In the data below, find every line with the word "will" and copy it out.

▸ **Supplied material**:
★ ★ ★ ★ ★ ★ ★

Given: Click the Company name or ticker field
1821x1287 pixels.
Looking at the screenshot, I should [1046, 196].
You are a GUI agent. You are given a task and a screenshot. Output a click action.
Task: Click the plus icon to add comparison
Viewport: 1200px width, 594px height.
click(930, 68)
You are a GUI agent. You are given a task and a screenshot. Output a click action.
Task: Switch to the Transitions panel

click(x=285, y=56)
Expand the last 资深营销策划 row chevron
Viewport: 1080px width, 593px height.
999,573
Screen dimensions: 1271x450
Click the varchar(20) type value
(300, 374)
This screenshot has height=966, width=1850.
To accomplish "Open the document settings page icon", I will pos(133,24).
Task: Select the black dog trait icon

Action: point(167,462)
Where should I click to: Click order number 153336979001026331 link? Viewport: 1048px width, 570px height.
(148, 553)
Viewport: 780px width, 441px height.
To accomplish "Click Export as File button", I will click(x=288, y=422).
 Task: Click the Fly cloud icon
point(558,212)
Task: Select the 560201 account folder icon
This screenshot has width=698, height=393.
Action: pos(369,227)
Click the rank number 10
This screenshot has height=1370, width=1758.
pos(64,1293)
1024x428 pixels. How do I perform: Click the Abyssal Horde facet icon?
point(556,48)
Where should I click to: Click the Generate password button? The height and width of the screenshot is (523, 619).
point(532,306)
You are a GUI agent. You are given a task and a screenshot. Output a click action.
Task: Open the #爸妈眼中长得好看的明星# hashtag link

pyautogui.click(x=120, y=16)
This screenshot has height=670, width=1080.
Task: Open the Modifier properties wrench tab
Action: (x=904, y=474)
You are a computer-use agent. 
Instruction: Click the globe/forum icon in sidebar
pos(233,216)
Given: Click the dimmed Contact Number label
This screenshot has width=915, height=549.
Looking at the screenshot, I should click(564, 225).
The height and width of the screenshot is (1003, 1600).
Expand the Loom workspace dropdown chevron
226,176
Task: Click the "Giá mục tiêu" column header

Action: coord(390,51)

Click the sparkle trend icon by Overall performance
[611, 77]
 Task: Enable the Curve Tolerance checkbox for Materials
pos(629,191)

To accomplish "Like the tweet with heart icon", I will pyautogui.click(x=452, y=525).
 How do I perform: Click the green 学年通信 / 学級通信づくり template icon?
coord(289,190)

★ ★ ★ ★ ★ ★ ★

▸ **Answer space**:
To accomplish "Open the document settings page icon", I will pos(133,24).
To accomplish "Click Export as File button", I will click(x=288, y=422).
To accomplish "Like the tweet with heart icon", I will pyautogui.click(x=452, y=525).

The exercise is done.